[Target pointing data]
>> START
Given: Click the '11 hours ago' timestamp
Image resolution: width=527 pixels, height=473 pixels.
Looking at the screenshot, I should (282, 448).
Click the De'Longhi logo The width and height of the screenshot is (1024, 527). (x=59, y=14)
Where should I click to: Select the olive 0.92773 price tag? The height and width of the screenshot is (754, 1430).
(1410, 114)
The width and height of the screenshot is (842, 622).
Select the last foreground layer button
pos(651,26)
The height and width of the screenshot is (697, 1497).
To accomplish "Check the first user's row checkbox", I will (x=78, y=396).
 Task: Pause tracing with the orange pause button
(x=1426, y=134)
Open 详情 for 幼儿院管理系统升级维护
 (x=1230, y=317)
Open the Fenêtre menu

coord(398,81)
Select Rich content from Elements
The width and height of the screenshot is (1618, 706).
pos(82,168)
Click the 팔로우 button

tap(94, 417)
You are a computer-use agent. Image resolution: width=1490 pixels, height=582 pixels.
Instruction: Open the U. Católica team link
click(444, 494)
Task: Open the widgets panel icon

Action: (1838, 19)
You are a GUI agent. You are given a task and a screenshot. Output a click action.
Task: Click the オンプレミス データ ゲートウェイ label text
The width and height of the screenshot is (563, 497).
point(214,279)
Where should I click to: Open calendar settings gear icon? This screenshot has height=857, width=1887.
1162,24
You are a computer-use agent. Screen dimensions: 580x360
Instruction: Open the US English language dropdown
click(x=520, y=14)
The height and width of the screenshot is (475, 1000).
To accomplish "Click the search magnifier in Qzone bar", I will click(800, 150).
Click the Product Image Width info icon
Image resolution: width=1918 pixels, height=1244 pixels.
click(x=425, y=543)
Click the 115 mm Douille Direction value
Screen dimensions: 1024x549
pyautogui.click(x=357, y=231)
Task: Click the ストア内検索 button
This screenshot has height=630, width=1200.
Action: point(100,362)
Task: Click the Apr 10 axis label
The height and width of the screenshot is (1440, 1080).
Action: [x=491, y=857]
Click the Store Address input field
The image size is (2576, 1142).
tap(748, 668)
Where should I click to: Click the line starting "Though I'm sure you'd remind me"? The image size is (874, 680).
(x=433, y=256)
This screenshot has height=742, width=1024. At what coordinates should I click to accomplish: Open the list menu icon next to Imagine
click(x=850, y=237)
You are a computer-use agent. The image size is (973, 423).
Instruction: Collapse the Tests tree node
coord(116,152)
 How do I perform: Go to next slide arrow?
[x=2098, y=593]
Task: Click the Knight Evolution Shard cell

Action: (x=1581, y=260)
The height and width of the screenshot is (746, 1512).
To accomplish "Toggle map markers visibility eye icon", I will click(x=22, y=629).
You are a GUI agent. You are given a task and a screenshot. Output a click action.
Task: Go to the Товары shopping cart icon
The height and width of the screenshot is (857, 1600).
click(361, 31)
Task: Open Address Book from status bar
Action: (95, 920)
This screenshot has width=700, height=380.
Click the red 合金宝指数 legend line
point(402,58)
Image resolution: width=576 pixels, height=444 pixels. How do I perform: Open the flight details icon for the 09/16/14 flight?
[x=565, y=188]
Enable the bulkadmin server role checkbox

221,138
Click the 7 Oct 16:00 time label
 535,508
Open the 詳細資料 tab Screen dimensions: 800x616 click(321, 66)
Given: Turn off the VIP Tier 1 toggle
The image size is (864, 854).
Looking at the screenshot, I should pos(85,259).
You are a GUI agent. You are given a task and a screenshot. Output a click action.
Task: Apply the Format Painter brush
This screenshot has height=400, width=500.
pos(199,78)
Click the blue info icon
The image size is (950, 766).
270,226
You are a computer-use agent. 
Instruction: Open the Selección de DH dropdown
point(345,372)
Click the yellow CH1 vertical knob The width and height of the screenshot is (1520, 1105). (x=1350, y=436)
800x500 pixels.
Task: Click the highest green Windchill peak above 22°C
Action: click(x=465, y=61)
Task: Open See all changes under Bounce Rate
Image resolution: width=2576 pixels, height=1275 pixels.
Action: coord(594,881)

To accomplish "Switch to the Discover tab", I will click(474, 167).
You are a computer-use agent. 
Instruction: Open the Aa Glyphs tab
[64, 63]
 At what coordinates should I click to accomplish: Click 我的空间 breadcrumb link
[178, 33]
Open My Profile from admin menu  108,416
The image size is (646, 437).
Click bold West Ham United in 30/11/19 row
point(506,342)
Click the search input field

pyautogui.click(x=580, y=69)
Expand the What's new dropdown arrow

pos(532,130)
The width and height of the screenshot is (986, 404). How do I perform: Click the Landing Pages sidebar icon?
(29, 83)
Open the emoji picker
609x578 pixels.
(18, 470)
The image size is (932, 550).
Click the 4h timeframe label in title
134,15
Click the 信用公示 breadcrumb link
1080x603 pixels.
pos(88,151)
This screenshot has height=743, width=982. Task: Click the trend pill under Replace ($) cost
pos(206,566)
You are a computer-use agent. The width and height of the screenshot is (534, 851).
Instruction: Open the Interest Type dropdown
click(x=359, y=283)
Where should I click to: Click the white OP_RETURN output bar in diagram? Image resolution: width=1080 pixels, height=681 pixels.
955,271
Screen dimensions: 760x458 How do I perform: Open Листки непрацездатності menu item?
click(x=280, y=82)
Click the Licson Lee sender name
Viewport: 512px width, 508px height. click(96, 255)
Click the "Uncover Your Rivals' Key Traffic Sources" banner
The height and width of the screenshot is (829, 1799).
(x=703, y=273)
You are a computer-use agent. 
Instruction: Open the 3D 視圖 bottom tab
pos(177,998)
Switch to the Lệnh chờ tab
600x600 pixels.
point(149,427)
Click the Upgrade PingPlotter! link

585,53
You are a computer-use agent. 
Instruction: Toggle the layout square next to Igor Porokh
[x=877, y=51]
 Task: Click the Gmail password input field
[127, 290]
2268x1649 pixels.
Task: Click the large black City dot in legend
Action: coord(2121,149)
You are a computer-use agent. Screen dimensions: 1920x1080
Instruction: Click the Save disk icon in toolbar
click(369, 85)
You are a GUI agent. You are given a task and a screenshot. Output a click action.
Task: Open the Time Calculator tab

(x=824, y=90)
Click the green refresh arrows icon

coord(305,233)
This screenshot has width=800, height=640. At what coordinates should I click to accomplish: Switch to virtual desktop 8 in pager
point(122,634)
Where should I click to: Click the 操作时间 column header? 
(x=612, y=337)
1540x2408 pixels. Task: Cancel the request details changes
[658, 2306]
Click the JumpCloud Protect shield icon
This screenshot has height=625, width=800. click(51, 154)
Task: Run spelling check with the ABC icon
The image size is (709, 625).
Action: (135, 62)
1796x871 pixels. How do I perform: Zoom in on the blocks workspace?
>> END
SHORT TASK:
Which lines in the records contain the string "resolution"? Find each of them and copy it out in full.

COMPLETE ANSWER:
Image resolution: width=527 pixels, height=473 pixels.
You are a computer-use agent. Image resolution: width=1490 pixels, height=582 pixels.
Image resolution: width=1918 pixels, height=1244 pixels.
Image resolution: width=576 pixels, height=444 pixels. How do I perform: Open the flight details icon for the 09/16/14 flight?
Image resolution: width=2576 pixels, height=1275 pixels.
Where should I click to: Click the white OP_RETURN output bar in diagram? Image resolution: width=1080 pixels, height=681 pixels.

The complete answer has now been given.